Martinez pleaded guilty to one murder in Alabama and nine more in California, receiving multiple life terms. Then he was extradited to Florida.
It took jurors less than 30 minutes to decide that Martinez had murdered Huerta and Olivares-Rivas in cold blood. Then prosecutor Amy Berndt made the state’s case that he should be put to death.
She acted out some of the other murders for which he had been convicted, holding up her fingers in the shape of a gun. Current and retired detectives from around the country showed videos of Martinez confessing.
The jury also heard from the wife of Martinez’s first murder-for-hire, Cecilia Camacho. She told the jury what it was like, as a 21-year-old mother on her way to a day of work in the olive fields, when someone sped up beside them and shot her beloved husband in the head.
For three decades, until Martinez confessed, she never knew who had killed him or why.
Then it was the defense’s turn.
Throughout his long run of killing, Martinez had been lucky. Police had made mistakes, overlooking evidence that was sometimes right in front of their eyes.
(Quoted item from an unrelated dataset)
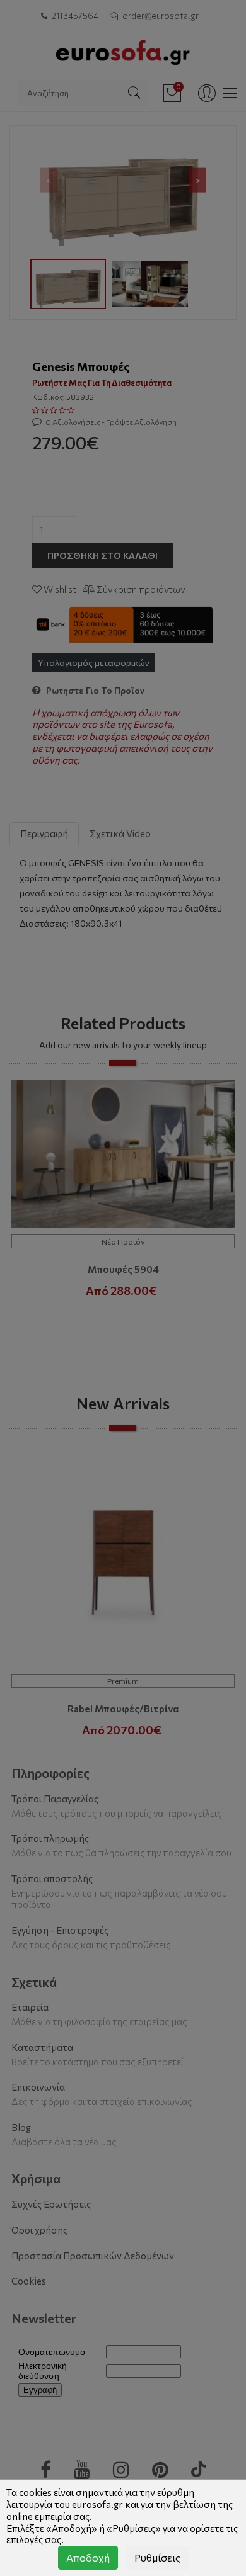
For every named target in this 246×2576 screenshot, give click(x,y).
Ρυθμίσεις (157, 2557)
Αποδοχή (88, 2557)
Even when Martinez had been a suspect, police had not charged him.
Now, with his life on the line, he got lucky again.
He got a public defender who was a seasoned trial lawyer in capital cases, working for an office that was prepared to spend money on experts and cross-country trips to interview witnesses.
Martinez’s lawyers brought in medical experts to argue that his brain was irreparably damaged from a head injury he’d suffered as a young man. He was a product of incest, they noted. His mother had been raped by her own uncle. They called in trauma experts to talk about his childhood amid violent drug traffickers and how it had given him a “skewed moral code.”
And finally, they flew in nearly 20 members of his family to testify about how much they loved him.
Daughters, sons, nieces, grandchildren — all told the jury a version of the same thing: He has done bad things, but he is always there for us, the one who takes us to the hospital, who makes us laugh away our tears, and who comes up with the money for doctors and funerals and other expenses.
Patricia Martinez, the defendant’s younger sister, told the jury the lengths to which her brother had gone, even as a child, to protect her. “He’s been more than a brother. He’s my guardian,” she said. “I’m alive because of him. He took beatings for us. He fed us. He saved me.”
The jury was out for two hours before coming back to say: No death penalty. Judge Anthony Tatti sentenced Martinez and offered him the chance to say something, but Martinez declined.
But afterward, Martinez said the testimony from his family saved his life.
Prosecutors declined to comment.
Cecilia Camacho was back home in California when the verdict was announced. She had remarried and had more children with her second husband. She worked picking oranges for decades to help send those children to college, and on to successful careers. The family was shocked that the jury had not voted for death, a relative said.
Camacho was philosophical: No matter what punishment they gave Martinez, her husband was still gone forever.